*** Given records Section Begins ***

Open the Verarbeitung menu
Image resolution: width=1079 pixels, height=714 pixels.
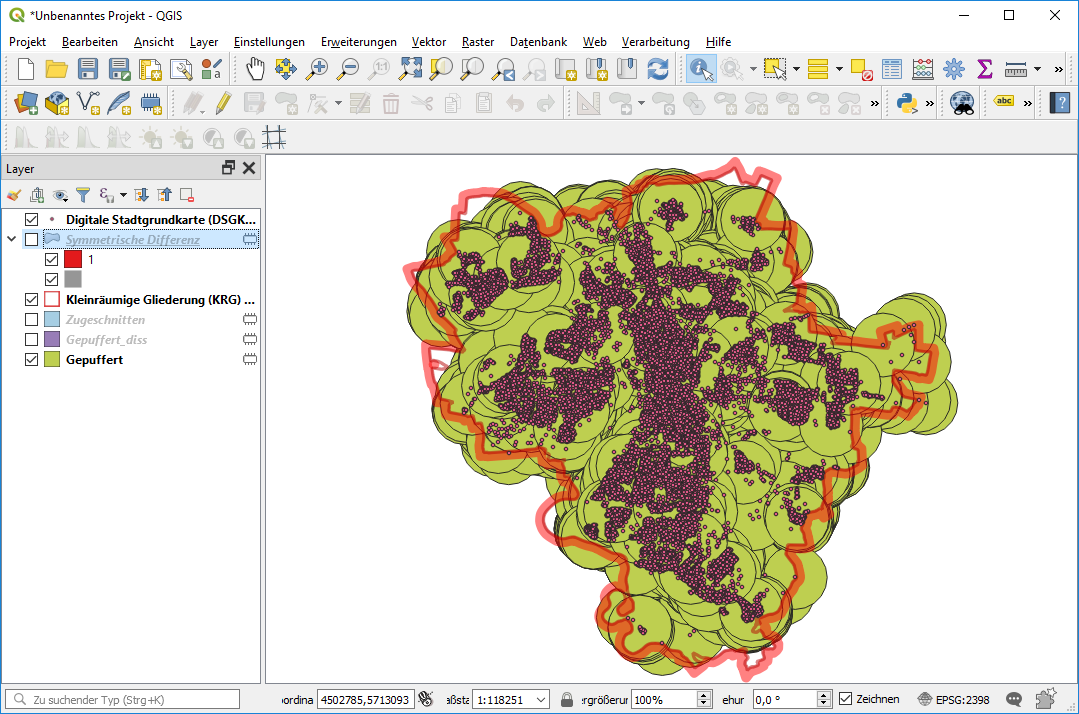(655, 42)
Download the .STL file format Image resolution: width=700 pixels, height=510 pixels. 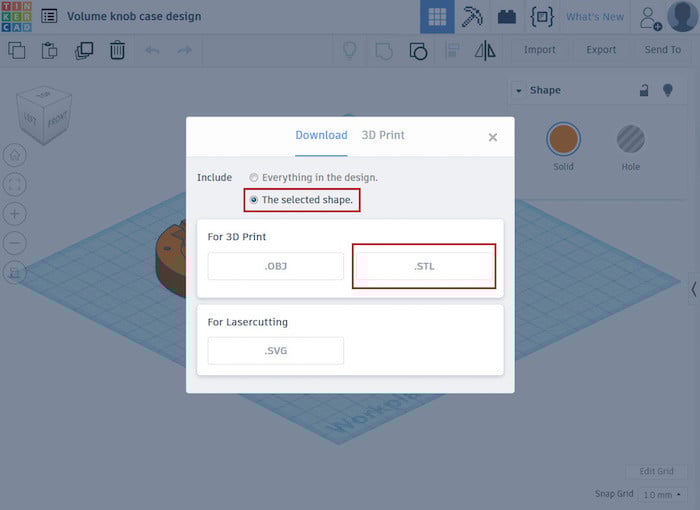tap(424, 267)
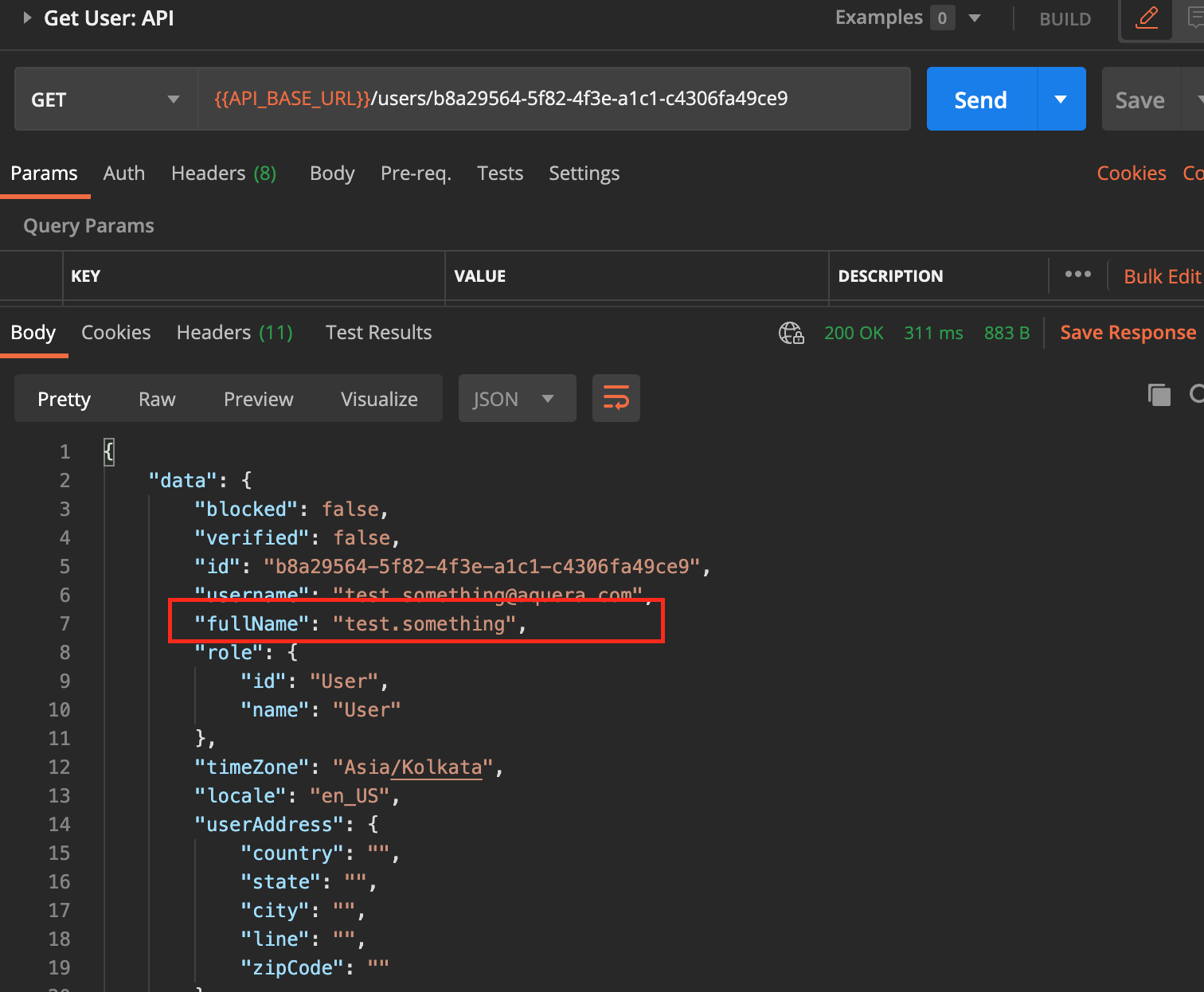The width and height of the screenshot is (1204, 992).
Task: Select the Raw view tab
Action: tap(157, 399)
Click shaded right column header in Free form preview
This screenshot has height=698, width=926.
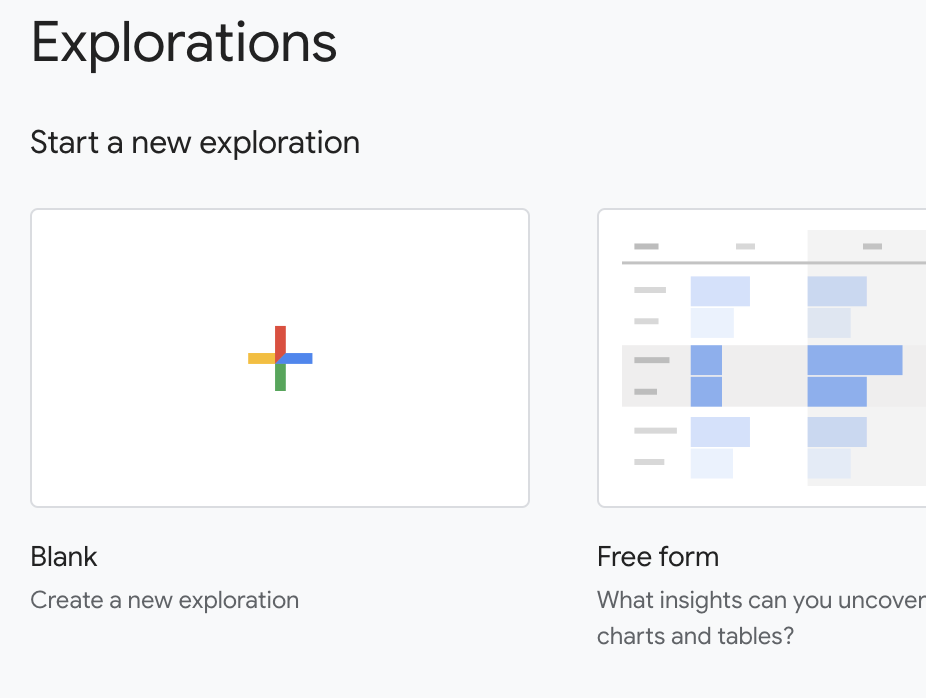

*** Given records Section Ends ***

Copy only the lines running from the one that holds "Click shaded right" through the last line of the data, and include both of those lines. Do not copy any pictures.

• [Response for this exercise]:
Click shaded right column header in Free form preview
This screenshot has height=698, width=926.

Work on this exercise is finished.